• **TASKS TO PERFORM**:
1. In the dashboard guide, rewrite the paragraph beginning "A data dashboard is an interactive tool" as a short bulleted list that keeps its main facts.
2. Print the passage of the dashboard guide starting with "Definitions, examples, and" and going on through "your entire business.".
3. List every visual form that the dashboard guide names for showing data on dashboards.
(TEXT)
Definitions, examples, and best practices. This guide provides practical advice to help you create world-class data dashboards of your own.

What is a Data Dashboard?

A data dashboard is an interactive tool that allows you to track, analyze, and display KPIs and metrics. Modern dashboards allow you to combine real-time data from multiple sources and provide you AI-assisted data preparation, chart creation, and analysis. In this way, data dashboards turn raw data from across your organization into data-driven insights that improve a specific process, a department, or your entire business.

Data Dashboard Benefits

Here are the four key benefits of any modern, well-designed dashboard.

  • Track and analyze your KPIs and metrics. Data dashboards make it easy for everyone to gauge progress against KPIs and metrics. KPIs (key performance indicators) are targets your teams should shoot for to make the most strategic impact on your organization. For example, a KPI might be, “new clients per quarter”. Metrics are measures of everyday activities that support your KPIs. An example metric might be, “monthly prospect calls”.
  • Turn big data into big value. Visualizing data from a wide range of sources across your organization in charts, graphs, and maps on data dashboards helps you and other stakeholders understand and engage with your data and then gain insights that improve your business decisions.
(End TEXT)
(SOURCE DATA)
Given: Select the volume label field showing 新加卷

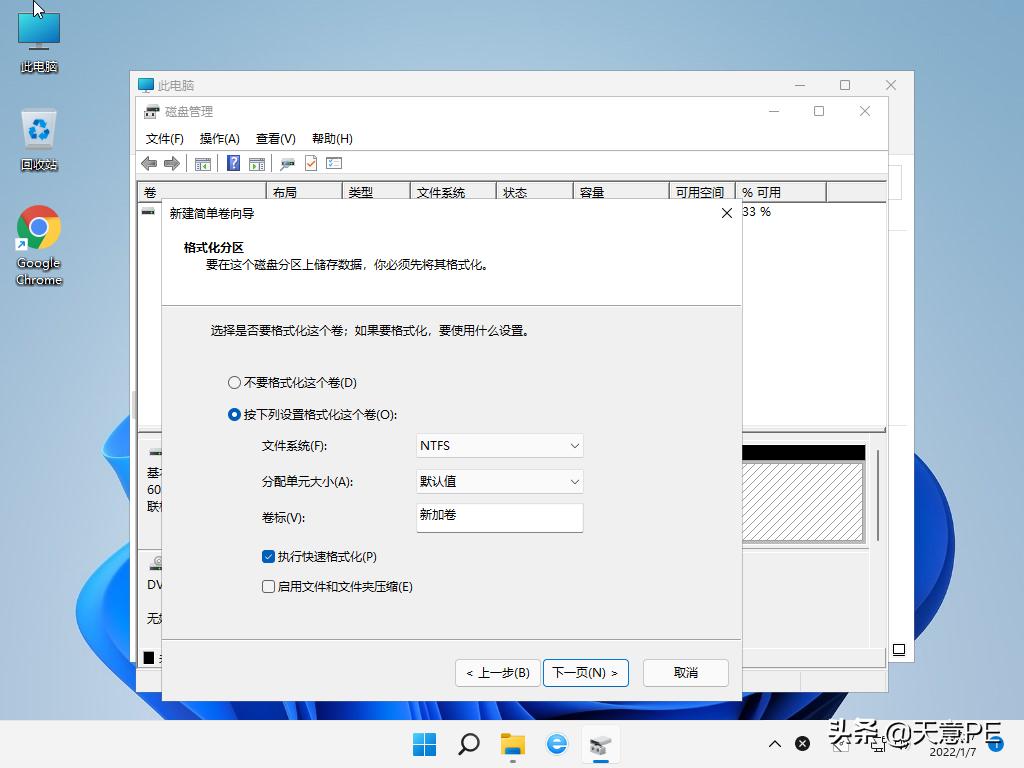Looking at the screenshot, I should (499, 518).
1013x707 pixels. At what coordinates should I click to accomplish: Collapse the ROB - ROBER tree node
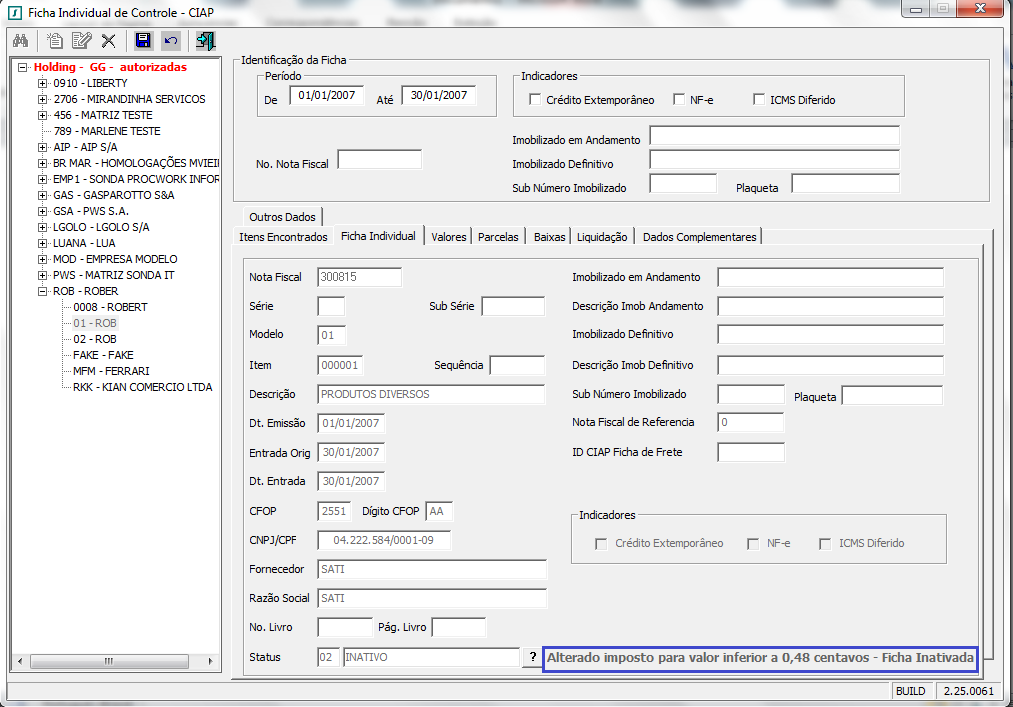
(End SOURCE DATA)
• **ANSWERS TO THE TASKS**:
1.
- A data dashboard is an interactive tool for tracking, analyzing, and displaying KPIs and metrics.
- Modern dashboards combine real-time data from multiple sources.
- They provide AI-assisted data preparation, chart creation, and analysis.
- They turn raw data from across an organization into data-driven insights that improve a specific process, a department, or the entire business.

2.
Definitions, examples, and best practices. This guide provides practical advice to help you create world-class data dashboards of your own.

What is a Data Dashboard?

A data dashboard is an interactive tool that allows you to track, analyze, and display KPIs and metrics. Modern dashboards allow you to combine real-time data from multiple sources and provide you AI-assisted data preparation, chart creation, and analysis. In this way, data dashboards turn raw data from across your organization into data-driven insights that improve a specific process, a department, or your entire business.

3.
- Charts
- Graphs
- Maps